In any case, I was excited when I heard you'd be heading up the new Star Wars film, because I genuinely love the Star Trek reboot and all you've done there. And I could probably talk about Super 8 at length, but that's just a detour toward the thing I actually want to tell you about.
Star Wars is one of the first films I can remember seeing, and it was certainly one of the first films to impact me and the way I viewed the world. Specifically, it was Princess Leia who opened my eyes to so many things, we'd probably be here a week as I listed them all.
The idea that a woman could be powerful. The idea that a princess in a pretty white dress could be a hero for the revolution. The idea that she could carry a gun just like the boys did -- the notion that she was stronger than some of those very boys, willing to stalk after her beliefs, no matter what dark corridor (or trash compactor) they took her into.

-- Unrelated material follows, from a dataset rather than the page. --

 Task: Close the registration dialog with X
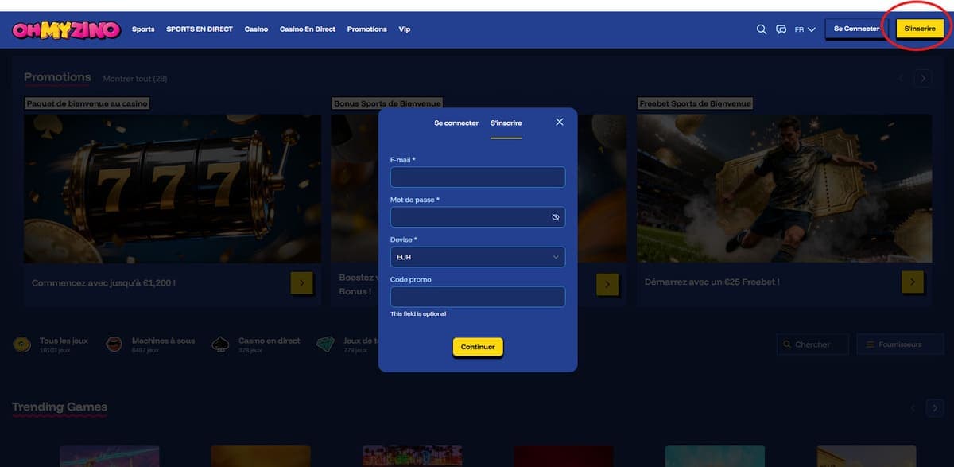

Star Wars was the first franchise that stole my heart. It was the first franchise I cosplayed and the first franchise I bought toys from. My neighbor friend Patrick and I wished for huge winter snows, and when we got huge winter snows, we built a maze of tunnels to run our action figures through, because Hoth. We spent countless days buried in the snow, oblivious of the cold, because the AT-ATs were attacking our base and Princess Leia had negotiated a treaty with the wampa so we were about to win for always.
When I see you saying "Star Wars was always a boy's thing," I find it beyond ridiculous. You can't erase half of a fandom. I was as invested as any boy -- and I was and am very much a girl. A girl who grew into a woman, shaped by what Star Wars and a princess showed her was possible. Star Wars is a people-thing, see. It's not, and never was, a boys-only playground. Don't make that into a thing.